Top of RECORDED DATA

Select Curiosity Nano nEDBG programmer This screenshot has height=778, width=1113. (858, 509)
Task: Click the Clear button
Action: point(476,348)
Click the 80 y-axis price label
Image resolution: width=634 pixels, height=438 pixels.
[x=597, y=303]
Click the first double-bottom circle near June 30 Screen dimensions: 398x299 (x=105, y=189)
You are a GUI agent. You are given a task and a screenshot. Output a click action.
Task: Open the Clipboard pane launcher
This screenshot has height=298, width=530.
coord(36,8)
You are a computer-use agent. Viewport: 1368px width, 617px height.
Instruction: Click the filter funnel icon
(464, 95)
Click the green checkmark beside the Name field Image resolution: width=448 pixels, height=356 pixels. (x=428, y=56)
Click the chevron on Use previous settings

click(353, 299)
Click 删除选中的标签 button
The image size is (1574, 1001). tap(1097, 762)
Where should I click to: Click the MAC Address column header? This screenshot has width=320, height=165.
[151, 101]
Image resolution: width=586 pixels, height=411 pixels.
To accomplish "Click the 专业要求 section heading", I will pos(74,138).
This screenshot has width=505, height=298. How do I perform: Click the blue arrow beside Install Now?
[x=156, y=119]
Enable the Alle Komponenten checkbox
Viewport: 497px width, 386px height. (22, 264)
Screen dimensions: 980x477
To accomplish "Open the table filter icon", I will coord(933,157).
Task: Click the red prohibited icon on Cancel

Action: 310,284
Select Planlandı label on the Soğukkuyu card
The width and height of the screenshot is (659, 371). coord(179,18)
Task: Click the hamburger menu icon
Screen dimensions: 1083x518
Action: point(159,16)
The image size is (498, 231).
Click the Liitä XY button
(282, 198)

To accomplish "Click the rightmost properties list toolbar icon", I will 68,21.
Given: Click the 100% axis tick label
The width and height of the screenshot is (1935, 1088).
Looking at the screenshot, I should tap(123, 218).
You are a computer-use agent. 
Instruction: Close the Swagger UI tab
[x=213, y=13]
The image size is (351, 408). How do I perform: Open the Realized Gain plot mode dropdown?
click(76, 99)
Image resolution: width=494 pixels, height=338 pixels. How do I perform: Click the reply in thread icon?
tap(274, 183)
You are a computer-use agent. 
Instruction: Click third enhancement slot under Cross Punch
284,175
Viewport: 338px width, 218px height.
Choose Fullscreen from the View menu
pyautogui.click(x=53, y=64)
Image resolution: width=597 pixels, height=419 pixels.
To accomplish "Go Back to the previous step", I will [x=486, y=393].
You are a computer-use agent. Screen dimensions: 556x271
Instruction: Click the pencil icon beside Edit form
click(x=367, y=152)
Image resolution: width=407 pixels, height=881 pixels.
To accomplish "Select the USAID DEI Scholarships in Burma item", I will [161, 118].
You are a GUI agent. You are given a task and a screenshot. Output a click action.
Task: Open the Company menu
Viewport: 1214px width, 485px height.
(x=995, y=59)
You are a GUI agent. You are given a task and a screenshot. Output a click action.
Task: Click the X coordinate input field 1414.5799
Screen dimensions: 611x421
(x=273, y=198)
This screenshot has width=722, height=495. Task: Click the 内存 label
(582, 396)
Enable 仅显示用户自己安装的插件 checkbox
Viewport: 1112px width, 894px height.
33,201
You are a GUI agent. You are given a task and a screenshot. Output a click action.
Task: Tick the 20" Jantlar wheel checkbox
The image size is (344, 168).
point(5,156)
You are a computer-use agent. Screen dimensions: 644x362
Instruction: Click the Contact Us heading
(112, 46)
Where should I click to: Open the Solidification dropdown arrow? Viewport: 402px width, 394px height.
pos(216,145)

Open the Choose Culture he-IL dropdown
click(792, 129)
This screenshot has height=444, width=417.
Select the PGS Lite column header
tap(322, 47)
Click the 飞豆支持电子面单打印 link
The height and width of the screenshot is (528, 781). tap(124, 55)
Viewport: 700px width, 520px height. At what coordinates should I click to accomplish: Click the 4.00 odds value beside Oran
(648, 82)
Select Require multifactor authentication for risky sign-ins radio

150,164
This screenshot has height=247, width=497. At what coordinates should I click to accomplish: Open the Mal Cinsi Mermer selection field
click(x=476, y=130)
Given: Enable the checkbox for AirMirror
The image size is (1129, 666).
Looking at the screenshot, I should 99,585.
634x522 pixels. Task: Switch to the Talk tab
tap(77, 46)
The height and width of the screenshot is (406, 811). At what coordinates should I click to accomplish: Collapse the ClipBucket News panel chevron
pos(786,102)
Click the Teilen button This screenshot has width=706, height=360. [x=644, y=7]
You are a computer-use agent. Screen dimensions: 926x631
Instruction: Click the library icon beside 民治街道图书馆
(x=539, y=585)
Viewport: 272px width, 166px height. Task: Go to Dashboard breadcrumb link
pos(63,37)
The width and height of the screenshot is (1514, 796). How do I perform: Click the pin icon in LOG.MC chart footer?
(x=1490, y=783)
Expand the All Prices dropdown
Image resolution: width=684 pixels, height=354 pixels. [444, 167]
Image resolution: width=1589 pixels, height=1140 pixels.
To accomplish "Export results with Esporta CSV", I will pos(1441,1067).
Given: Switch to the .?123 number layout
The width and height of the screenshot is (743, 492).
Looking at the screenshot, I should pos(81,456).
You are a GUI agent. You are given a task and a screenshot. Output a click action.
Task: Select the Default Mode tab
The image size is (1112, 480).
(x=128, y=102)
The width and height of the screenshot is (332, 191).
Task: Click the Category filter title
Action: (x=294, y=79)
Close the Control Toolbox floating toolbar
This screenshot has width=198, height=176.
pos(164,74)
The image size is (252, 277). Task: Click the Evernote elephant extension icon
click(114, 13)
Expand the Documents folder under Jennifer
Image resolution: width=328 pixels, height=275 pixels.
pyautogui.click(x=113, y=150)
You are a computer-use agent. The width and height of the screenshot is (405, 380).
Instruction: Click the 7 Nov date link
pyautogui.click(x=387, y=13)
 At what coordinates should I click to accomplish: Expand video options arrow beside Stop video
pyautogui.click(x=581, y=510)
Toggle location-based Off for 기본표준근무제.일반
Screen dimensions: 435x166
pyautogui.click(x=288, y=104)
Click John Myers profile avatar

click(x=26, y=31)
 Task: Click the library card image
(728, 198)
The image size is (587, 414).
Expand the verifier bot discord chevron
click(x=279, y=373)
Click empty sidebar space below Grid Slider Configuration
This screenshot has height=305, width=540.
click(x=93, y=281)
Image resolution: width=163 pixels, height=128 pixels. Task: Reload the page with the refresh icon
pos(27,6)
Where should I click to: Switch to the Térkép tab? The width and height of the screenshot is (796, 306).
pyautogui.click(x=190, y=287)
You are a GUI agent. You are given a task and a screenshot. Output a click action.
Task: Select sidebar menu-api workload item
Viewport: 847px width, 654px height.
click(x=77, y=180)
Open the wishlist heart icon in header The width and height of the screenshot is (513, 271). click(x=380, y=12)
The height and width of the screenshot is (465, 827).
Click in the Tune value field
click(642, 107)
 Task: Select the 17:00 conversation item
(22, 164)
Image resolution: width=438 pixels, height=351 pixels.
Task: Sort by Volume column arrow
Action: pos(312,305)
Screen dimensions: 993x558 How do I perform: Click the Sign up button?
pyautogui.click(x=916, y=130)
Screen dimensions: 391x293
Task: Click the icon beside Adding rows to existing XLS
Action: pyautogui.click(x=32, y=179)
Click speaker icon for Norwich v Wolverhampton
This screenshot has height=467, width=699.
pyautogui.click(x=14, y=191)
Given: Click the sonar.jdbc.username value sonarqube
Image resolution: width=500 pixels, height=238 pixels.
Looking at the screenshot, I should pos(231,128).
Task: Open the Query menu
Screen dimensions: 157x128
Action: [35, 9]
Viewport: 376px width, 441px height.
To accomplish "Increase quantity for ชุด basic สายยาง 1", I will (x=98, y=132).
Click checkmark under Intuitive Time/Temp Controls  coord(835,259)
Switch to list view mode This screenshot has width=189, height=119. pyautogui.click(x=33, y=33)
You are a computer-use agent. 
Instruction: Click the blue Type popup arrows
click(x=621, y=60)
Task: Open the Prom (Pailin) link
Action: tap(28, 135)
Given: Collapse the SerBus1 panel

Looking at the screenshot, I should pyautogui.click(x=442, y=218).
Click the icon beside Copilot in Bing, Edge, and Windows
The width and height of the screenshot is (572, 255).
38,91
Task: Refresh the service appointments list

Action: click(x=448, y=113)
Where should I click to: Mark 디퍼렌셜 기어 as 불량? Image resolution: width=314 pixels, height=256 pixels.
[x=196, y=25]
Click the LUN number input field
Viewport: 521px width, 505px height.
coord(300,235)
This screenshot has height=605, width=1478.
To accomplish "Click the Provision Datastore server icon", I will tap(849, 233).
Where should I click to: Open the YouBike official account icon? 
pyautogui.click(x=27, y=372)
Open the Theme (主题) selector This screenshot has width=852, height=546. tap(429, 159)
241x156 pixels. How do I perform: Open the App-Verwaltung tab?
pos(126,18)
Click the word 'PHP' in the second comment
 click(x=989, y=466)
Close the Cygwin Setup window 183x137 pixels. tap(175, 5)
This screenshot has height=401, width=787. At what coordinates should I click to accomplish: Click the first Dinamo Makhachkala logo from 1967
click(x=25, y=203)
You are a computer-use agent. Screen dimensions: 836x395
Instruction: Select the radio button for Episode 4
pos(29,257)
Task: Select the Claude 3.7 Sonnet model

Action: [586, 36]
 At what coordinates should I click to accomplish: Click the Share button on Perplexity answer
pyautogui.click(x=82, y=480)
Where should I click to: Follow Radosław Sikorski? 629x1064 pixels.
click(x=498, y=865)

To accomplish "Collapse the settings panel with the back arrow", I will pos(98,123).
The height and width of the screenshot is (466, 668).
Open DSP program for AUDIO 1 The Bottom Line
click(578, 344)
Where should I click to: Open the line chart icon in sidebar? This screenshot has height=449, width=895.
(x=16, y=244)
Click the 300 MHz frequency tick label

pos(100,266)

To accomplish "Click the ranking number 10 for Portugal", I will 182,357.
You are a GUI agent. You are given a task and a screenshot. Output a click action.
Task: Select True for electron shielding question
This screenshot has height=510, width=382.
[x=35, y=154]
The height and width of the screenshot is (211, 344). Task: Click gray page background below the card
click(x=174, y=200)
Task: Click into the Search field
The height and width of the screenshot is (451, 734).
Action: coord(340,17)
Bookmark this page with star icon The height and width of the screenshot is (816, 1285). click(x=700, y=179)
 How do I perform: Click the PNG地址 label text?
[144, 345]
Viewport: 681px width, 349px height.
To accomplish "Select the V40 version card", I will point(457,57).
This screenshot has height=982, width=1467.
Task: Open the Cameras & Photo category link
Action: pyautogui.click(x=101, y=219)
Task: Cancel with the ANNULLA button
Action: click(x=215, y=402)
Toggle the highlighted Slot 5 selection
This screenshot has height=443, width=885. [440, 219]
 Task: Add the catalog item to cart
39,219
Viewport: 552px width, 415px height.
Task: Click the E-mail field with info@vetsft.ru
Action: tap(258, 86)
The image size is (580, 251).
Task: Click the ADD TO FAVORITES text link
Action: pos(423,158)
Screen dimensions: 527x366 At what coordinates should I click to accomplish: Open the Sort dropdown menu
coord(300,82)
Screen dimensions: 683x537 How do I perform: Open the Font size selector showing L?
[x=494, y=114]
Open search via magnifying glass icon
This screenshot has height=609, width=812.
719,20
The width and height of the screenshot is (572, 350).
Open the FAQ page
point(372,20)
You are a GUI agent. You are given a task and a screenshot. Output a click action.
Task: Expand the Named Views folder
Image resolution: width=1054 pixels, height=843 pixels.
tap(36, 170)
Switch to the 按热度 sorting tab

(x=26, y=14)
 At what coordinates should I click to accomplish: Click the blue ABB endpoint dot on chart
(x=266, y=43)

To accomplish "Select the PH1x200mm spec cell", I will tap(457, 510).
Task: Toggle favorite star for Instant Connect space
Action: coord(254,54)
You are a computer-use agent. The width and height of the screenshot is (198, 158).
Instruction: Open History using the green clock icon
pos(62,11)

Bottom of RECORDED DATA

| ASSIGNMENT |
If a line above holds the string "axis", return it as it stands.

| WRITTEN SOLUTION |
Click the 80 y-axis price label
Given: Click the 100% axis tick label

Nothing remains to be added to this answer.